## [Task]
Word for word, restate the lines from the top of the records below through the line with "This screenshot has height=776, width=1568.", both included, with no pictures in the result.
###
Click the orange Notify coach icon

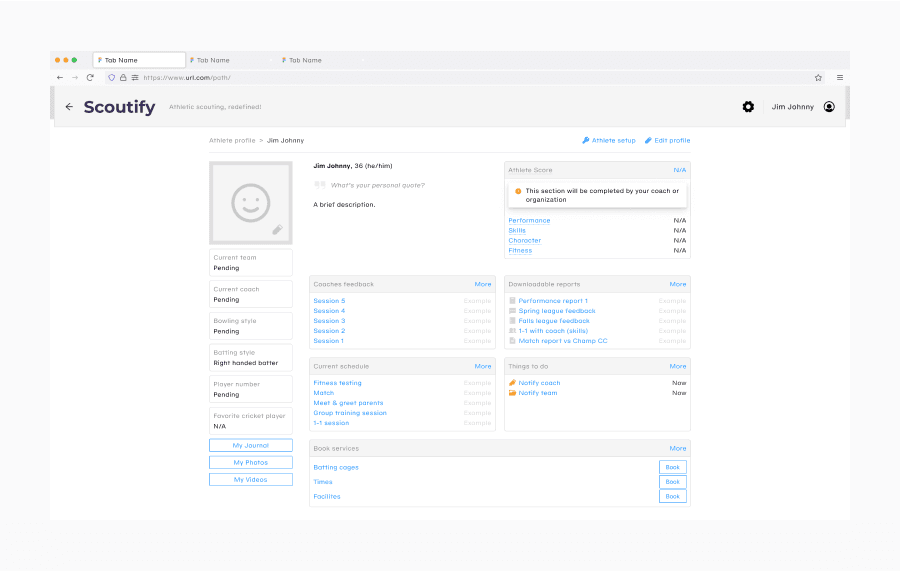coord(513,383)
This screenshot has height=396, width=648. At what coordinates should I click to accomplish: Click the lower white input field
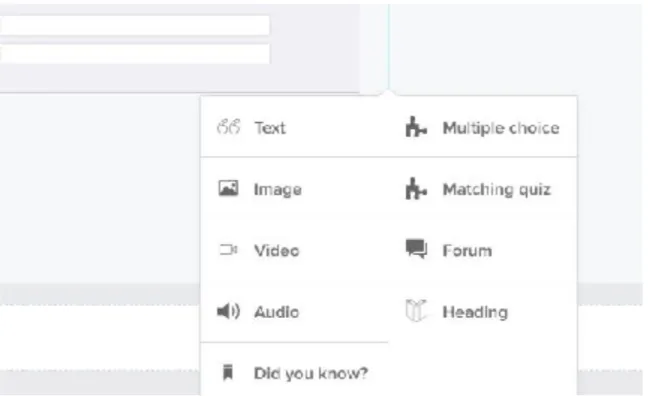pos(135,54)
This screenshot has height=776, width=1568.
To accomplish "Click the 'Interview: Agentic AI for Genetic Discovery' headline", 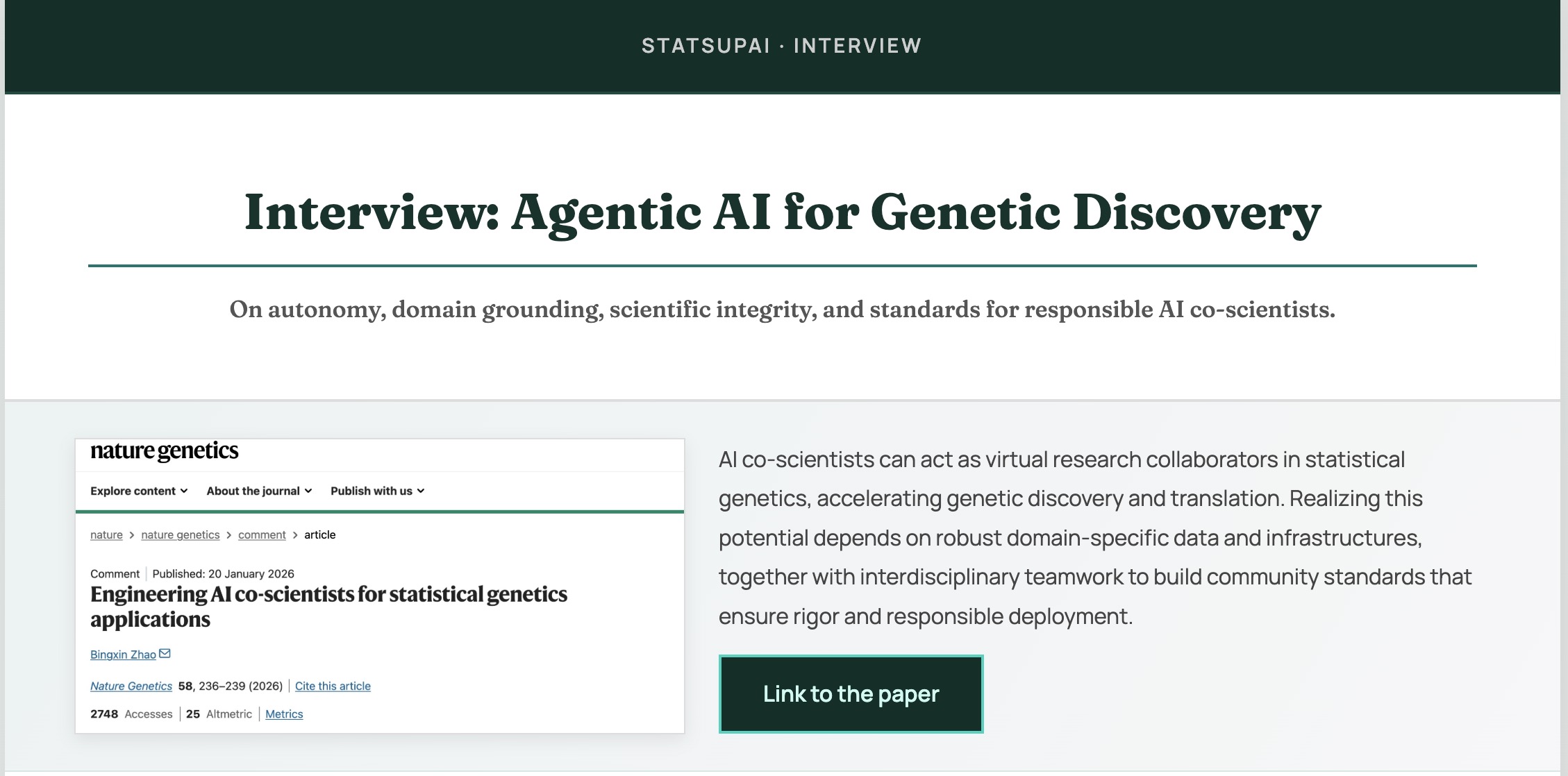I will coord(783,212).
###
## [Output of the task]
Click the orange Notify coach icon

coord(513,383)
This screenshot has height=396, width=648. At what coordinates should I click to accomplish: Click the lower white input field
pos(135,54)
This screenshot has height=776, width=1568.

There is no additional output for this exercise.